* [Provided text]:
┌──
Each time we visited, I regaled him with stories of our up-coming dance theatre which was to run for a week. Henri Noppe was the most innovative modern ballet and jazz teacher around. He dreamed up out-of-the-box numbers that consistently blew conservative minds: White-clad Angels on gold pointe gracefully executed their pas de deux whilst I as Lucifer, in a red tie-dyed, red leotard, heaved grotesquely. We – hell and heaven – fought over the dying man – Henri’s soul; As “The Scarlet Woman” I taunted the men of the town while the drab, veiled women planned my suitably hot demise. But the piece de resistance of nearly two decades of dance was a Henri-esque masterpiece dreamed up to challenge me. Called “Solitaire” it was an abstract adagio that pushed me far beyond my technical ability.
As soon as I had something visual to show my dad, I raced to the hospital with newspaper in hand. If anything could make him feel better…
My father’s pallor matched the starched white sheets, but as I whipped out the front page coverage of “Solitaire,” his proud grin wiped away the frown of pain, recently etched into his beloved face. My heart eased.
└──
Stored data:
┌──
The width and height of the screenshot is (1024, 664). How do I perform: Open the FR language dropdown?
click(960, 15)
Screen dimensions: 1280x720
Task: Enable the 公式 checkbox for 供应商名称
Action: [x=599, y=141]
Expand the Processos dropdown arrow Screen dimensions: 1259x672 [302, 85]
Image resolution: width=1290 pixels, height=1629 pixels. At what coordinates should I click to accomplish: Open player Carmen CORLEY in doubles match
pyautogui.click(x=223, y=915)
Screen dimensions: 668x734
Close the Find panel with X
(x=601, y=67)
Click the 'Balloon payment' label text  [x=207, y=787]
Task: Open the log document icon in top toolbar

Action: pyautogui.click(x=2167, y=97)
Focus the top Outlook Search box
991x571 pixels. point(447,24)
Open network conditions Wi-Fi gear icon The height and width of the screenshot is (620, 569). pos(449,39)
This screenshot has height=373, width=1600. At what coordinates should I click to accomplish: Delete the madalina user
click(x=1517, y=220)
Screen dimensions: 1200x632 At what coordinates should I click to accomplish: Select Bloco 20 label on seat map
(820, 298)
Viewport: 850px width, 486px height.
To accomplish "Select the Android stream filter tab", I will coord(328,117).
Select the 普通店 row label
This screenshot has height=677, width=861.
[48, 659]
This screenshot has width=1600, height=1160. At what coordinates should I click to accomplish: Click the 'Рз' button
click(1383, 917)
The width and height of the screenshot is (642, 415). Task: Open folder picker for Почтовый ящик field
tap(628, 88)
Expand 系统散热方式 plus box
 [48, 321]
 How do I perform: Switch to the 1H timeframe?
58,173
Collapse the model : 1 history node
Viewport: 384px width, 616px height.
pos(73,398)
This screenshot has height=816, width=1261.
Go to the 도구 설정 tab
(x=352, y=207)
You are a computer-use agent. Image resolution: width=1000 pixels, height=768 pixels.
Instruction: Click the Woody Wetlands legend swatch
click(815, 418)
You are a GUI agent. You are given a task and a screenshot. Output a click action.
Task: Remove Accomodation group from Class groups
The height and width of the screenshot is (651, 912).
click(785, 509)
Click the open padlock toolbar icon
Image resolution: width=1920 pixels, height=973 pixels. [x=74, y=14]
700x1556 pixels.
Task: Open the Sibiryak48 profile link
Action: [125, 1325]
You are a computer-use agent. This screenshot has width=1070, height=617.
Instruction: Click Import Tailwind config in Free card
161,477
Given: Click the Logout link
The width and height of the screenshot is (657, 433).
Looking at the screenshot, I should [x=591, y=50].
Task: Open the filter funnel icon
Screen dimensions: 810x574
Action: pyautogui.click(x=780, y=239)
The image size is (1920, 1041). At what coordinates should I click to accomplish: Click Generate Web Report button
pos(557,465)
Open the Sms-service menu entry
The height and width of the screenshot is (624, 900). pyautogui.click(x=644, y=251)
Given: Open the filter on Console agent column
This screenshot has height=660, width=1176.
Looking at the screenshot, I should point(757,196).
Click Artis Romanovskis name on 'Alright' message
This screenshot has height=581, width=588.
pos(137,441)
└──
* [Instructions]:
(a) In the dance memoir, what was the abstract adagio that Henri Noppe created to challenge the narrator called?
(b) Reproduce word for word the stretch of the dance memoir from "As soon as I" through "My heart eased.".

* [Task-by-task outputs]:
(a) "Solitaire"

(b)
As soon as I had something visual to show my dad, I raced to the hospital with newspaper in hand. If anything could make him feel better…
My father’s pallor matched the starched white sheets, but as I whipped out the front page coverage of “Solitaire,” his proud grin wiped away the frown of pain, recently etched into his beloved face. My heart eased.